┏━━

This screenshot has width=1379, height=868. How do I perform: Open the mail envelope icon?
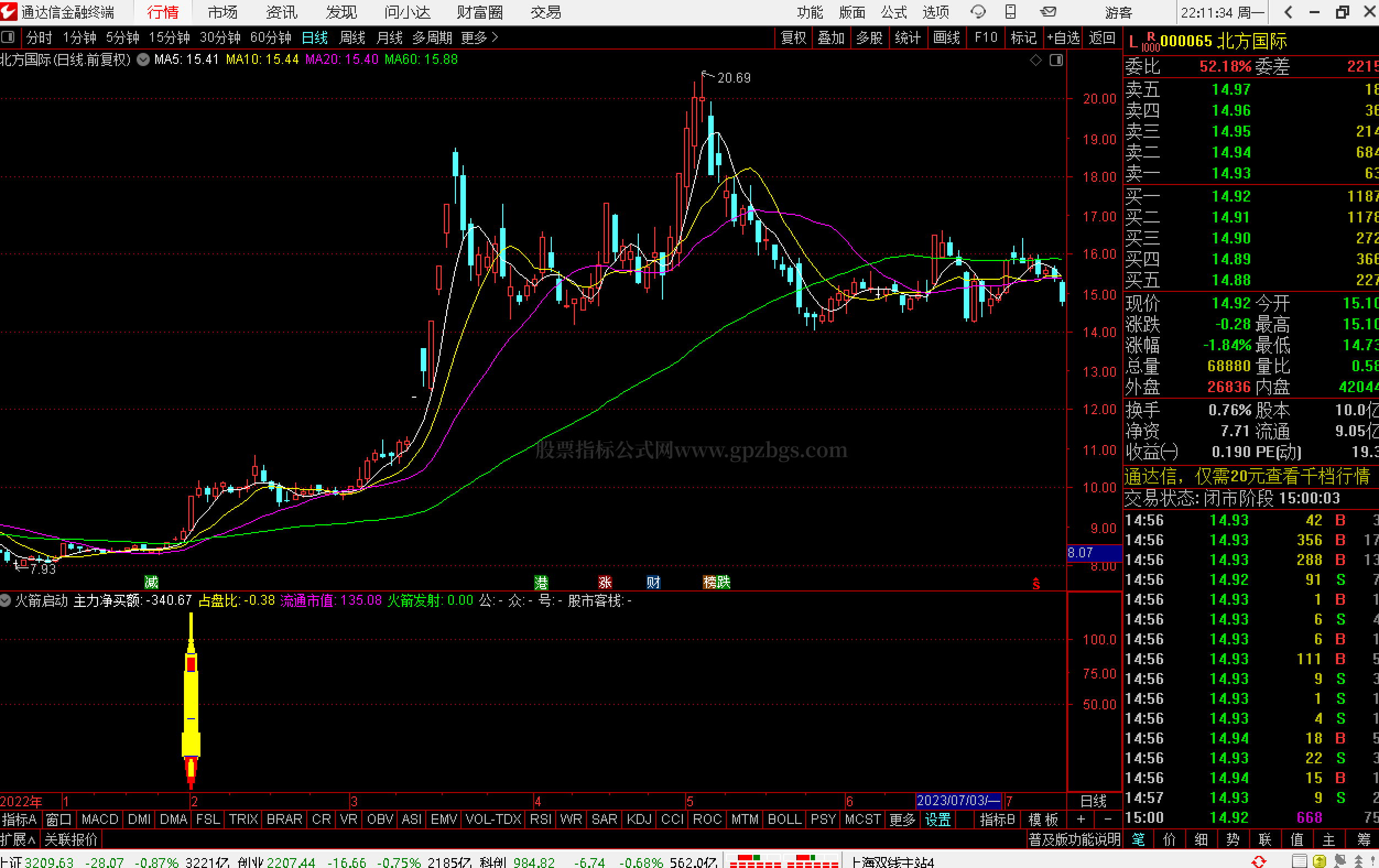pyautogui.click(x=1048, y=12)
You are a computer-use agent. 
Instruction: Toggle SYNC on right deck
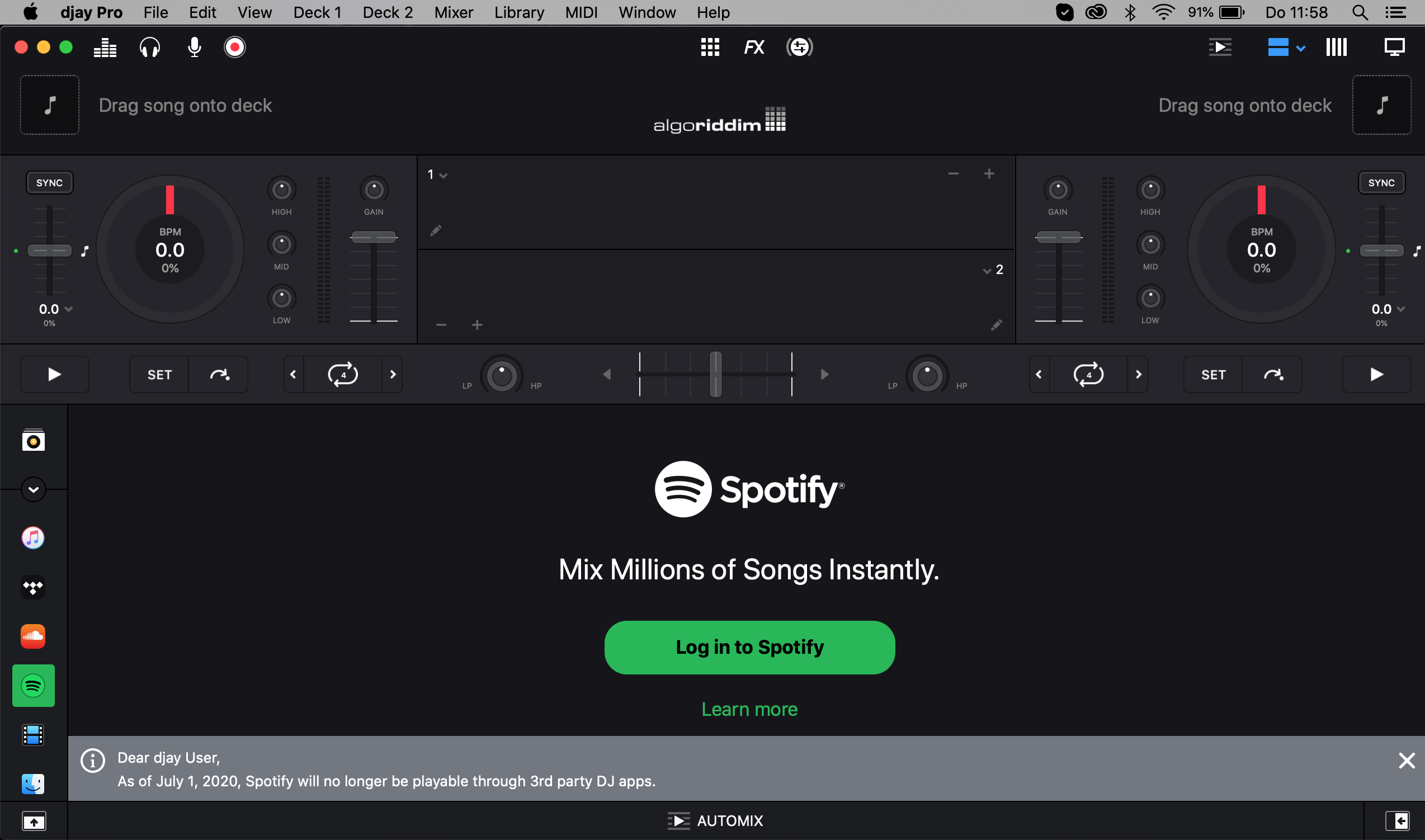tap(1381, 183)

┗━━

The whole listing above must be duplicated word for word, apart from its pictures.

> _Exercise result_
This screenshot has width=1379, height=868. How do I perform: Open the mail envelope icon?
pyautogui.click(x=1048, y=12)
You are a computer-use agent. 
Instruction: Toggle SYNC on right deck
tap(1381, 183)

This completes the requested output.